(INSTRUCTIONS FOR THE TASK): Emit the data below verbatim, stripping out any pictures.

Top of DATA PROVIDED

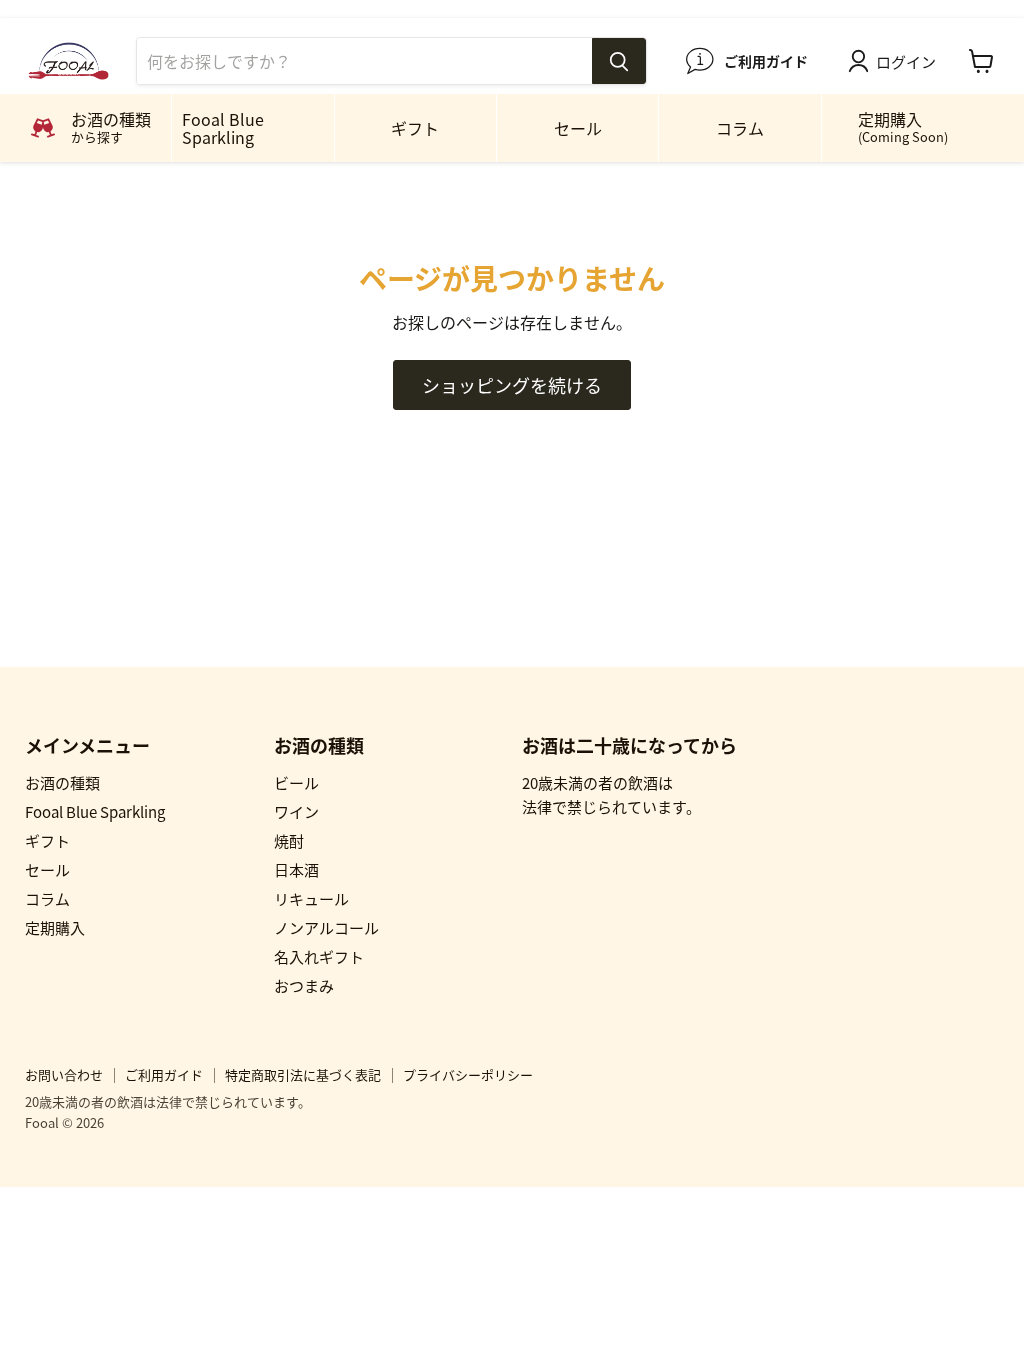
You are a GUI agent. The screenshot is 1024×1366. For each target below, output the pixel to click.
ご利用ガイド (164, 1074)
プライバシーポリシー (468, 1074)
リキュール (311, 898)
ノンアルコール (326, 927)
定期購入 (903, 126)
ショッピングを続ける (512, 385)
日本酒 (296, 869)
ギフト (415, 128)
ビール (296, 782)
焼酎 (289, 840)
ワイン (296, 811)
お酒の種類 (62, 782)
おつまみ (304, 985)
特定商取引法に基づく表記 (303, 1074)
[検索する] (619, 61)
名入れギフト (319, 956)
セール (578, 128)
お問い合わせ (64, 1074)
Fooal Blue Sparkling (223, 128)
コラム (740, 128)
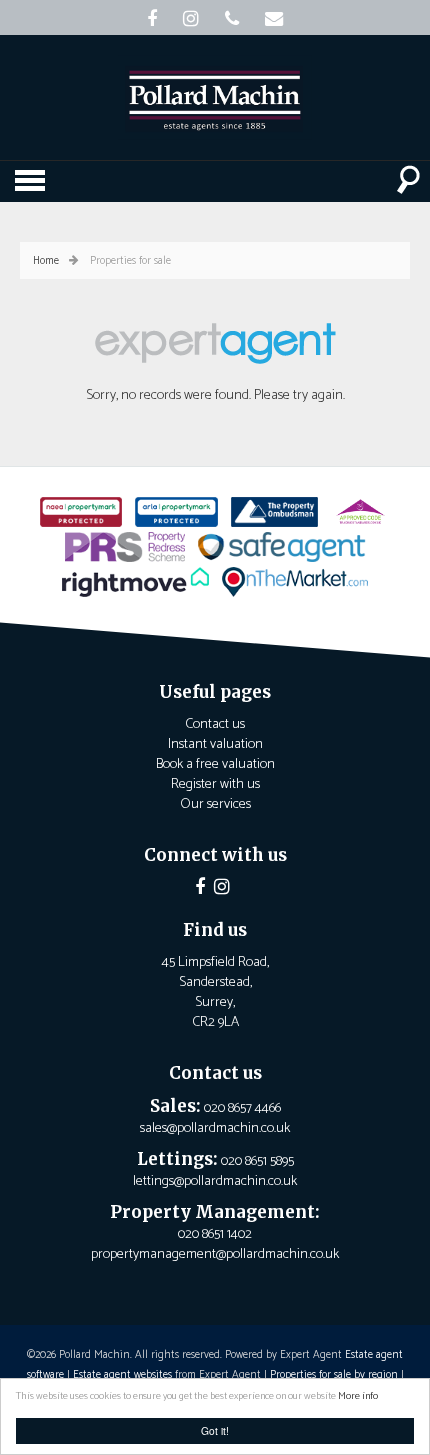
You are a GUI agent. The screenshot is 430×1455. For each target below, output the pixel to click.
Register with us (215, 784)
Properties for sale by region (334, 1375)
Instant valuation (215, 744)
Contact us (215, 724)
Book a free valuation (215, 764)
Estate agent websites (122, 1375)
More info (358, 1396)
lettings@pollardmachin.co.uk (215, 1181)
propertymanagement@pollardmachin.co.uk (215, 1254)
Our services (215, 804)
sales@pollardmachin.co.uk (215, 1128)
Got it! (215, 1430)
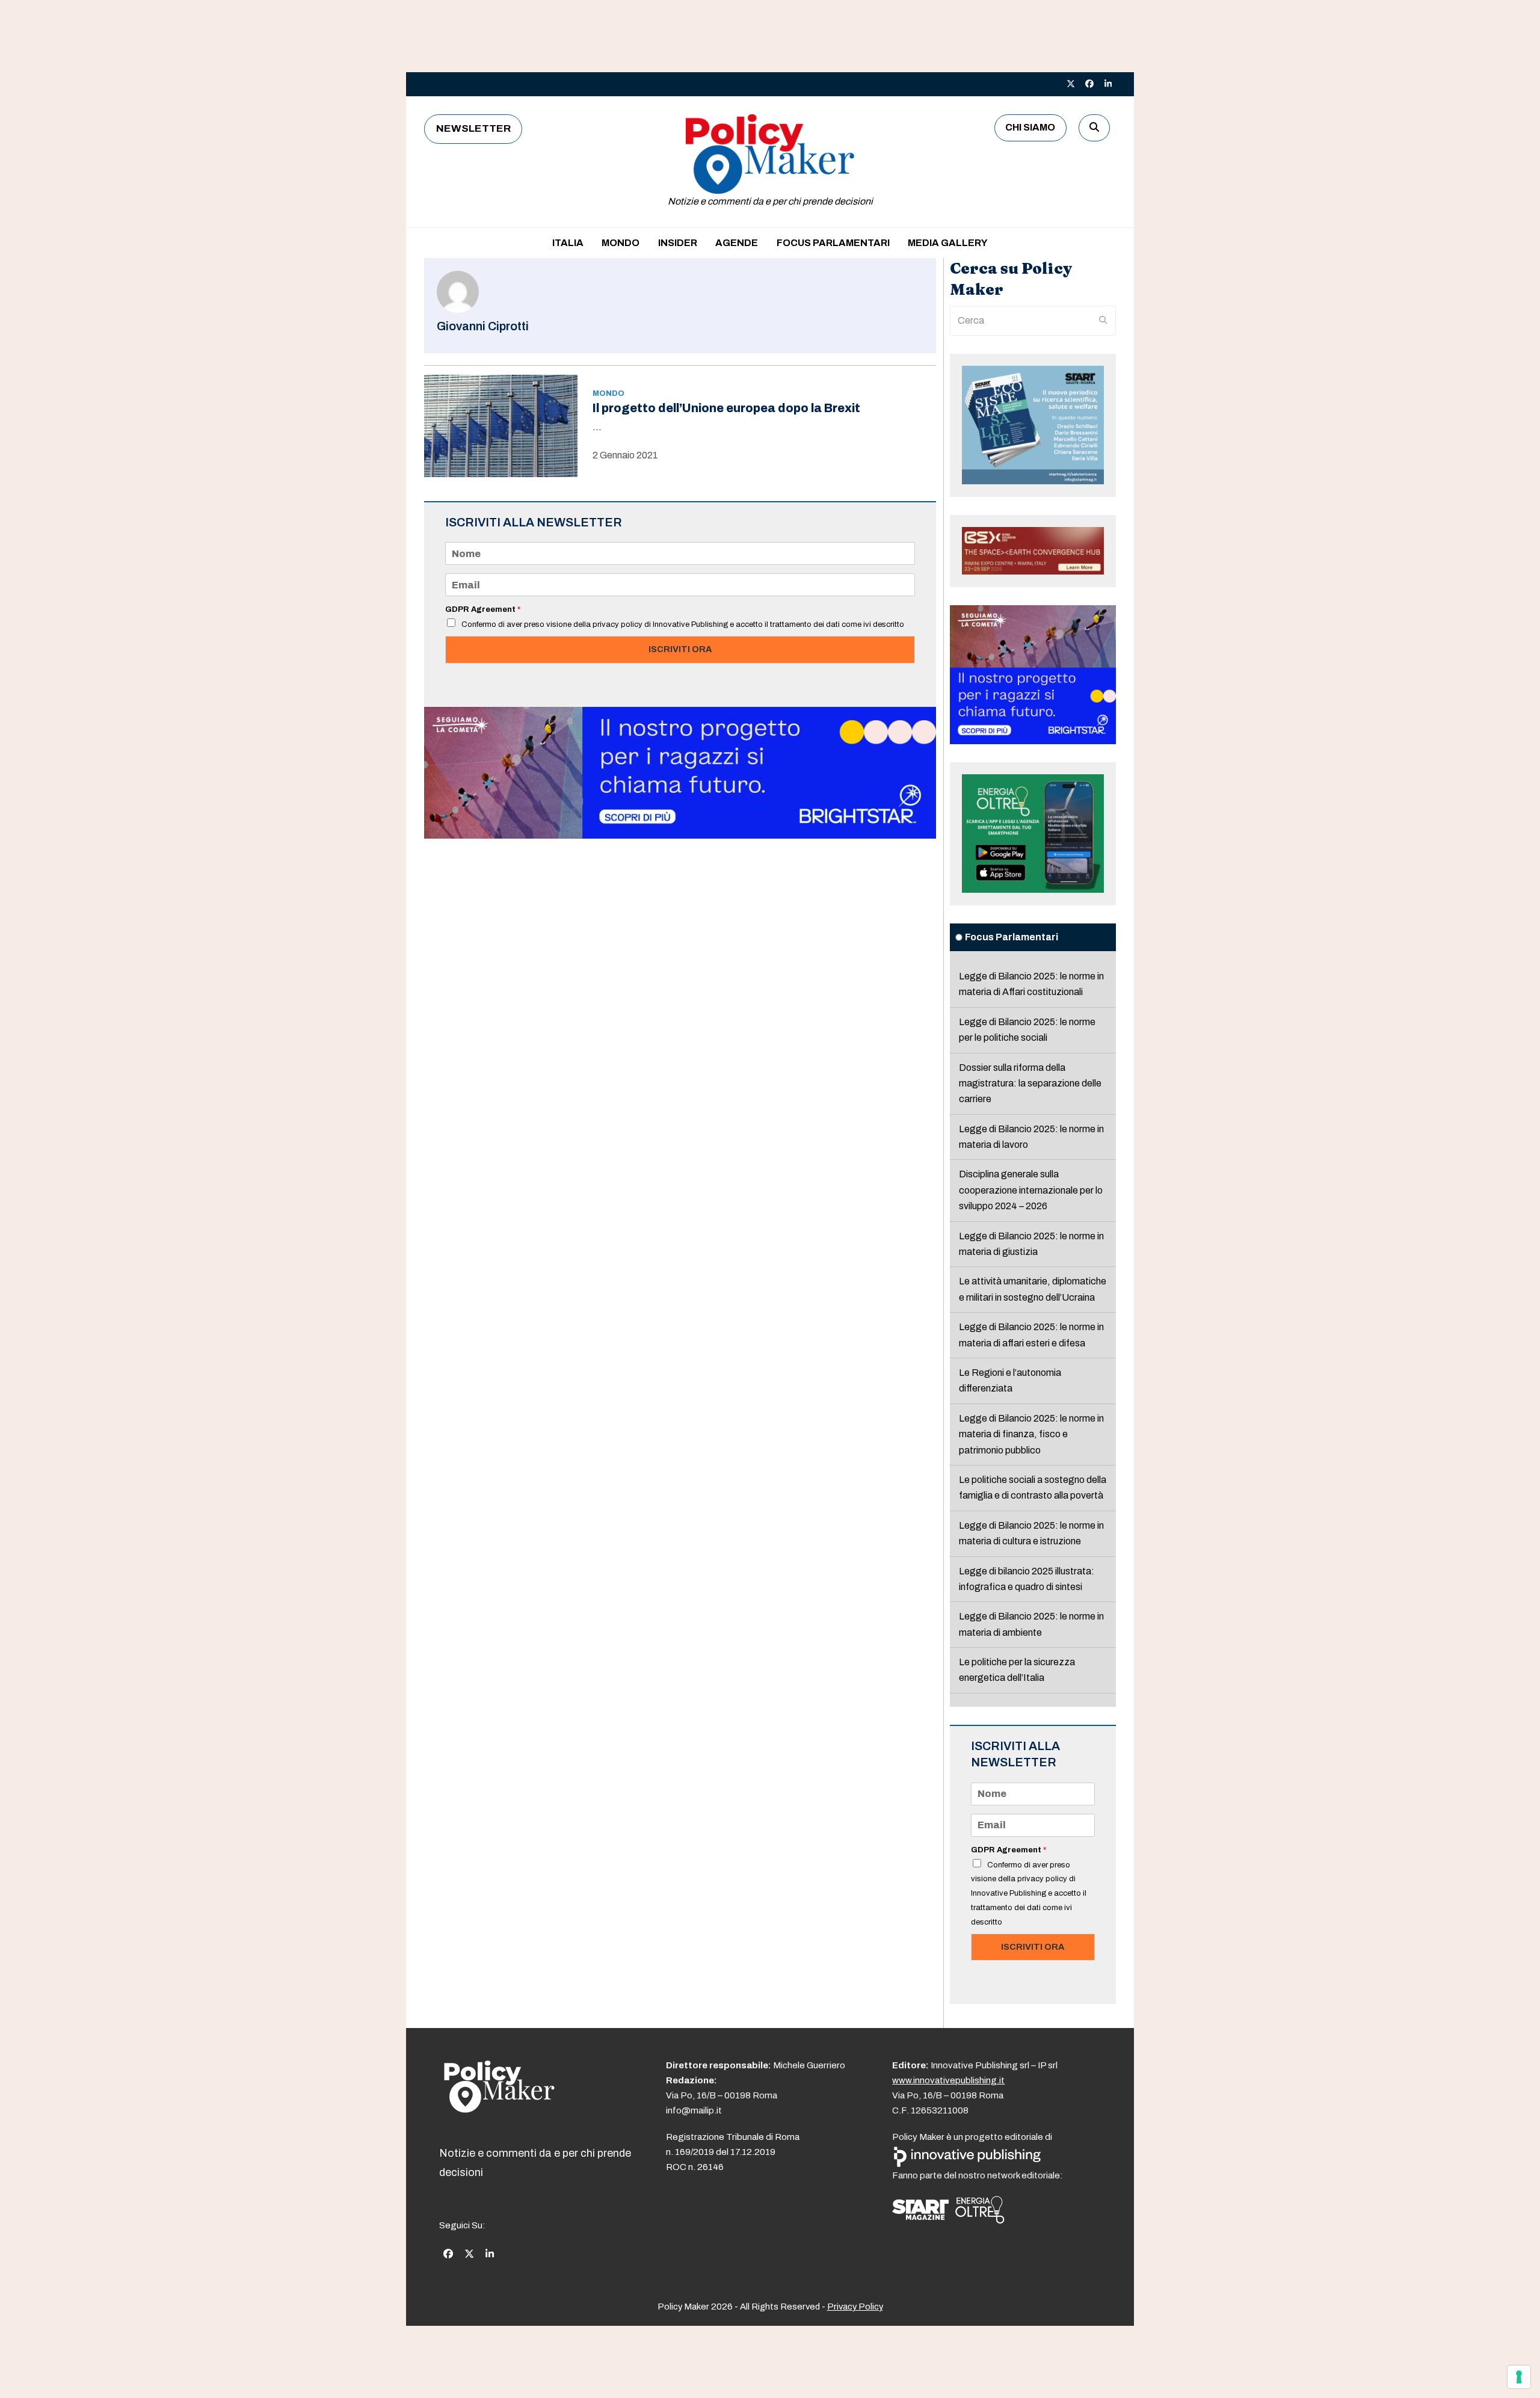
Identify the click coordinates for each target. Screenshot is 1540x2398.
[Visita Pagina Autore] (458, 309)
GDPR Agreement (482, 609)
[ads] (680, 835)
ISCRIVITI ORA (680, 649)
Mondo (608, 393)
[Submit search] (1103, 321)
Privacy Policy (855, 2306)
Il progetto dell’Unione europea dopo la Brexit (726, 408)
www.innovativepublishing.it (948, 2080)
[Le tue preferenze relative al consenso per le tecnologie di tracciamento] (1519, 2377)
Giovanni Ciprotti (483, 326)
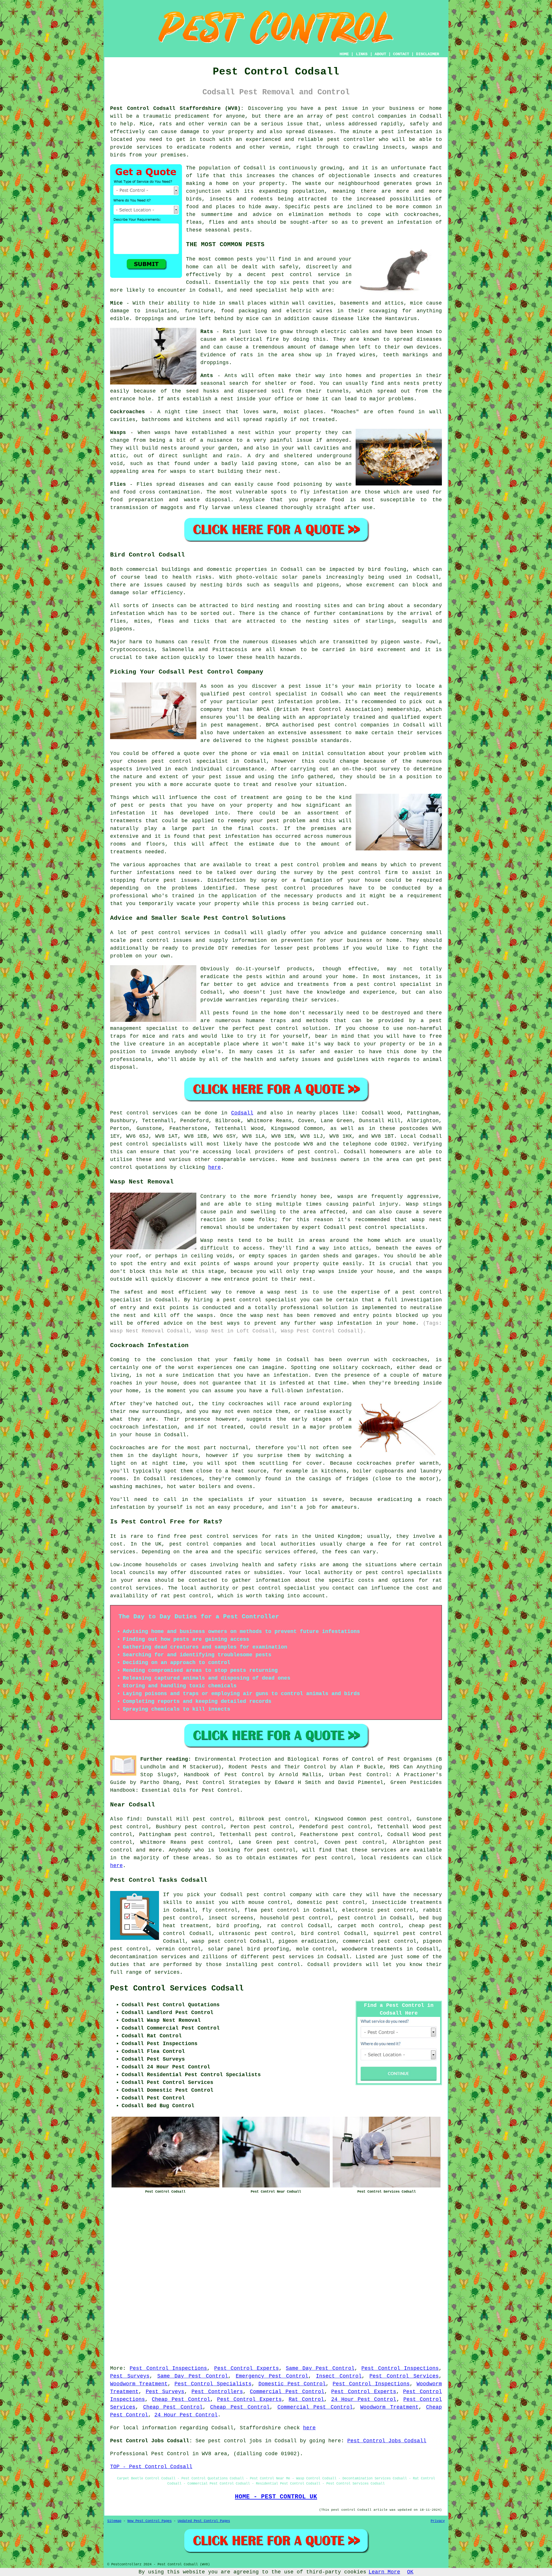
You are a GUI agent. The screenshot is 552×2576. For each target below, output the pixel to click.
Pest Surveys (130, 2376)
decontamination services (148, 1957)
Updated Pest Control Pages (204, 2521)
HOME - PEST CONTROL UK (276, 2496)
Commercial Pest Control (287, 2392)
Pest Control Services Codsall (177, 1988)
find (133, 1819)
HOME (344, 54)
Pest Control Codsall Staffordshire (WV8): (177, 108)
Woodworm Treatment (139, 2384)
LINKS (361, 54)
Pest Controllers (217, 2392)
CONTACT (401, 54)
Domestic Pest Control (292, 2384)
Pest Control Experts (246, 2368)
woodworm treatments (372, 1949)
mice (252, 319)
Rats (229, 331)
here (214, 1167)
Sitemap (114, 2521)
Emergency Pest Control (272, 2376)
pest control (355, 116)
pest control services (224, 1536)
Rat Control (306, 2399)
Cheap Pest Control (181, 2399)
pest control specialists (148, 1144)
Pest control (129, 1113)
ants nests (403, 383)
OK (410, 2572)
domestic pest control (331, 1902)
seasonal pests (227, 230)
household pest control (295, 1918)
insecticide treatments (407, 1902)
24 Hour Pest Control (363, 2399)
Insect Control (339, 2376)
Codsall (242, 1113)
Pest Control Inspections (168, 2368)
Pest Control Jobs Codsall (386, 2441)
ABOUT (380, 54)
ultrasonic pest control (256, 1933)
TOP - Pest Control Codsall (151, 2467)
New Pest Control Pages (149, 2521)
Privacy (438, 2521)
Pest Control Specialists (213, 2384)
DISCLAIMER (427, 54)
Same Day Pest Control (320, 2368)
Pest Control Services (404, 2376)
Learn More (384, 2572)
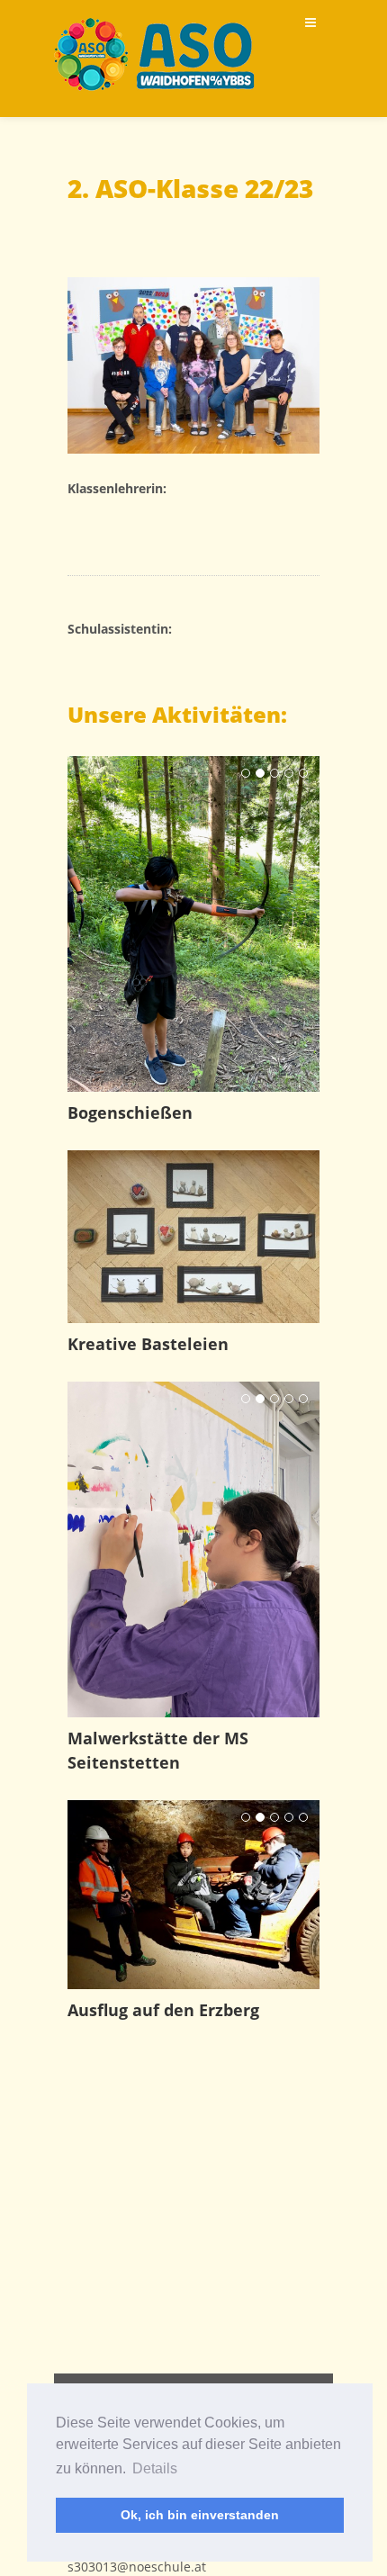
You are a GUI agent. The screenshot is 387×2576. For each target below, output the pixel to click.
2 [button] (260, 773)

Bottom of DATA PROVIDED

(SOLUTION TO THE PROBLEM):
You are a GUI agent. The screenshot is 1024×1366. For each target below, output the pixel to click.
ご利用ガイド (164, 1074)
プライバシーポリシー (468, 1074)
リキュール (311, 898)
ノンアルコール (326, 927)
定期購入 (903, 126)
ショッピングを続ける (512, 385)
日本酒 (296, 869)
ギフト (415, 128)
ビール (296, 782)
焼酎 (289, 840)
ワイン (296, 811)
お酒の種類 (62, 782)
おつまみ (304, 985)
特定商取引法に基づく表記 (303, 1074)
[検索する] (619, 61)
名入れギフト (319, 956)
セール (578, 128)
お問い合わせ (64, 1074)
Fooal Blue Sparkling (223, 128)
コラム (740, 128)
You are a GUI agent. The screenshot is 430×1455. For each target below, output the pixel to click.
Register with us (215, 784)
Properties for sale by region (334, 1375)
Instant valuation (215, 744)
Contact us (215, 724)
Book a free valuation (215, 764)
Estate agent websites (122, 1375)
More info (358, 1396)
lettings@pollardmachin.co.uk (215, 1181)
propertymanagement@pollardmachin.co.uk (215, 1254)
Our services (215, 804)
sales@pollardmachin.co.uk (215, 1128)
Got it! (215, 1430)
Identify the click coordinates for each target. Screenshot is 1540x2398.
[Visita Pagina Autore] (458, 309)
GDPR Agreement (482, 609)
[ads] (680, 835)
ISCRIVITI ORA (680, 649)
Mondo (608, 393)
[Submit search] (1103, 321)
Privacy Policy (855, 2306)
Il progetto dell’Unione europea dopo la Brexit (726, 408)
www.innovativepublishing.it (948, 2080)
[Le tue preferenze relative al consenso per le tecnologie di tracciamento] (1519, 2377)
Giovanni Ciprotti (483, 326)
You are a GUI agent. The screenshot is 552×2576. For each target below, output the pixel to click.
Pest Surveys (130, 2376)
decontamination services (148, 1957)
Updated Pest Control Pages (204, 2521)
HOME - PEST CONTROL UK (276, 2496)
Commercial Pest Control (287, 2392)
Pest Control Services Codsall (177, 1988)
find (133, 1819)
HOME (344, 54)
Pest Control Codsall Staffordshire (WV8): (177, 108)
Woodworm Treatment (139, 2384)
LINKS (361, 54)
Pest Controllers (217, 2392)
CONTACT (401, 54)
Domestic Pest Control (292, 2384)
Pest Control Experts (246, 2368)
woodworm treatments (372, 1949)
mice (252, 319)
Rats (229, 331)
here (214, 1167)
Sitemap (114, 2521)
Emergency Pest Control (272, 2376)
pest control (355, 116)
pest control services (224, 1536)
Rat Control (306, 2399)
Cheap Pest Control (181, 2399)
pest control specialists (148, 1144)
Pest control (129, 1113)
ants nests (403, 383)
OK (410, 2572)
domestic pest control (331, 1902)
seasonal pests (227, 230)
household pest control (295, 1918)
insecticide treatments (407, 1902)
24 Hour Pest Control (363, 2399)
Insect Control (339, 2376)
Codsall (242, 1113)
Pest Control Inspections (168, 2368)
Pest Control Jobs Codsall (386, 2441)
ABOUT (380, 54)
ultrasonic pest control (256, 1933)
TOP - Pest Control Codsall (151, 2467)
New Pest Control Pages (149, 2521)
Privacy (438, 2521)
Pest Control Specialists (213, 2384)
DISCLAIMER (427, 54)
Same Day Pest Control (320, 2368)
Pest Control Services (404, 2376)
Learn More (384, 2572)
You are a GUI agent. The screenshot is 387×2576. For each target below, output the pixel to click.
2 [button] (260, 773)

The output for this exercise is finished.